## Page excerpt
— begin —
October 1, 2021 @ 4:00 pm - 5:30 pm

The Department of English, with the generous support of the Anonymous Fund and the Medieval Studies Program, invites you to the following events next week with Professor Thomas Prendergast of the University of Wooster:

Friday, October 1st

10:30am–12:00 pm: Workshop for faculty and graduate students with pre-circulated reading. Space is limited; please contact Lisa Cooper at lhcooper@wisc.edu to reserve a place.

4:00 pm, 7191 Helen C. White Hall

Public lecture (available online on the Medieval Studies Program website following the in-person event)

 “Laughter, Stupor, and the Limits of Medievalism”

Understanding the meaning of medieval representations of affect has proved notoriously difficult. Medievalistic reimaginings of the Middle Ages can help us to interpret these representations, but there are limits—most tellingly when medievalism masquerades as historical work.
— end —
## Stated goal
Copy out the full lecture announcement above, word for word.

## Raw data
— begin —
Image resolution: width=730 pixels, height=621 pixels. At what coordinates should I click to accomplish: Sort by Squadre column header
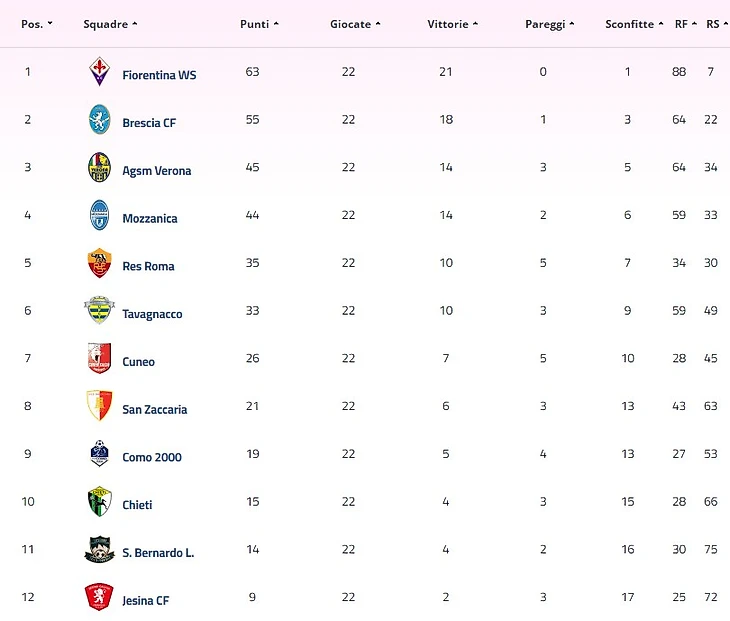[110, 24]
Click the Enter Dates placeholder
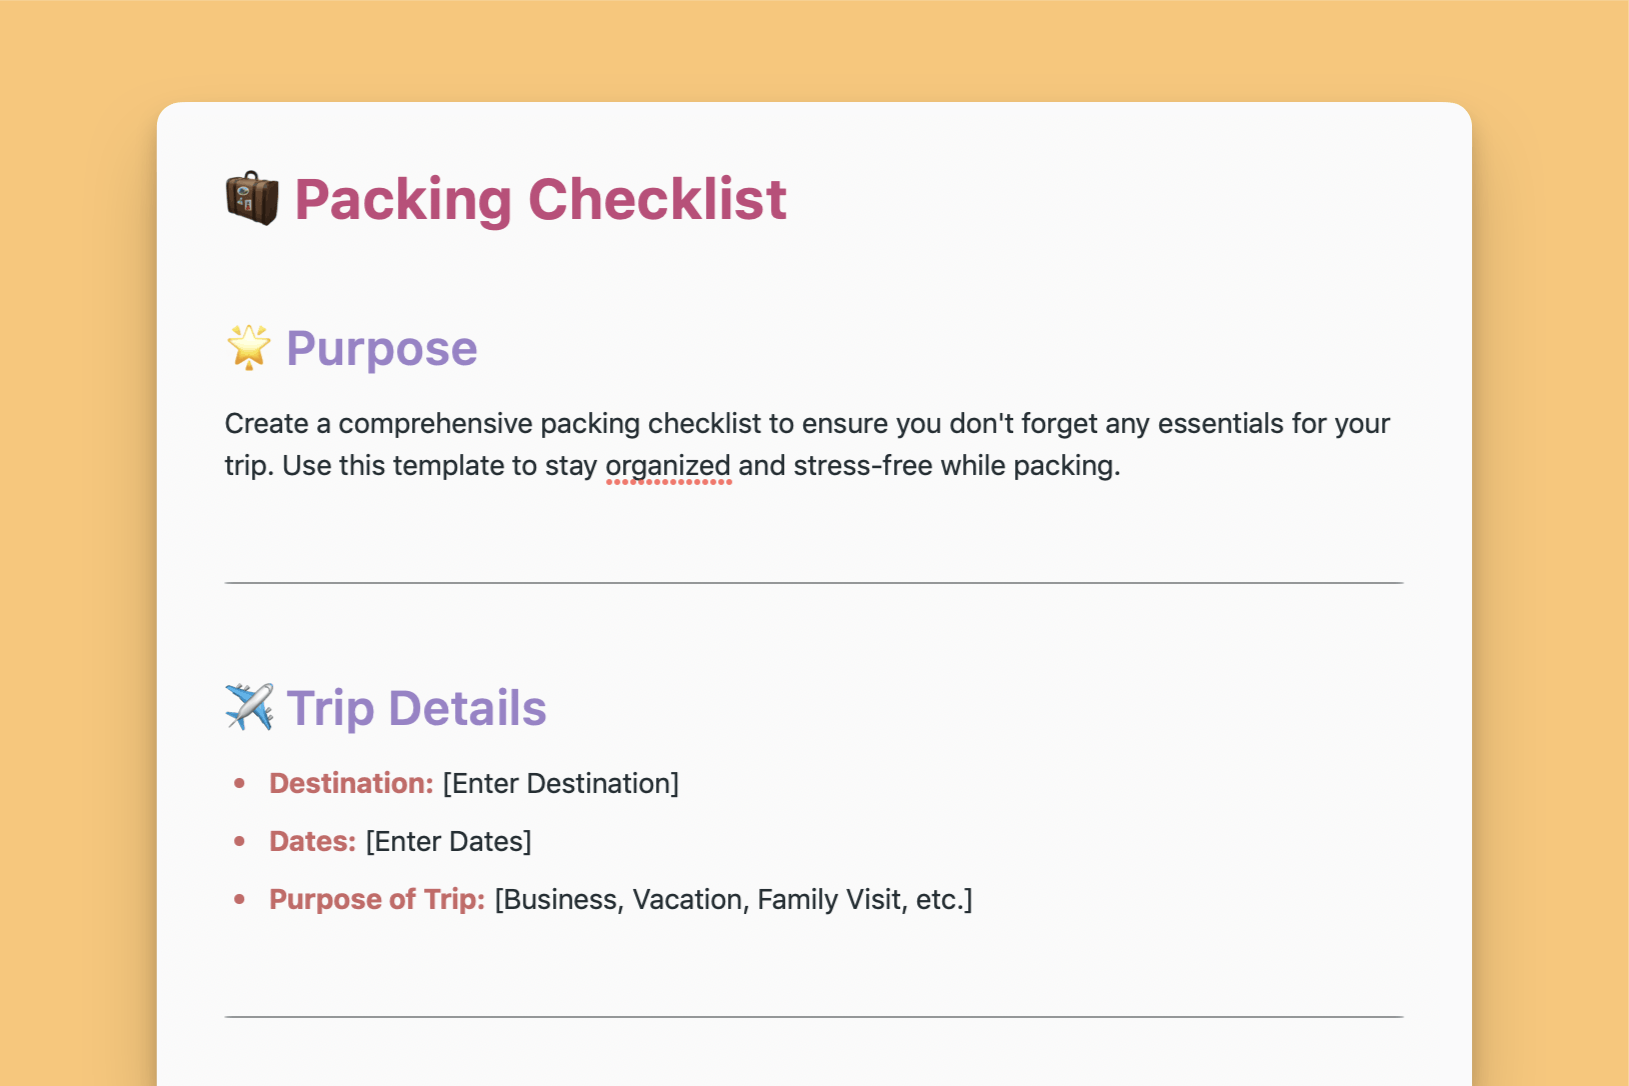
— end —
## Exercise result
October 1, 2021 @ 4:00 pm - 5:30 pm

The Department of English, with the generous support of the Anonymous Fund and the Medieval Studies Program, invites you to the following events next week with Professor Thomas Prendergast of the University of Wooster:

Friday, October 1st

10:30am–12:00 pm: Workshop for faculty and graduate students with pre-circulated reading. Space is limited; please contact Lisa Cooper at lhcooper@wisc.edu to reserve a place.

4:00 pm, 7191 Helen C. White Hall

Public lecture (available online on the Medieval Studies Program website following the in-person event)

 “Laughter, Stupor, and the Limits of Medievalism”

Understanding the meaning of medieval representations of affect has proved notoriously difficult. Medievalistic reimaginings of the Middle Ages can help us to interpret these representations, but there are limits—most tellingly when medievalism masquerades as historical work.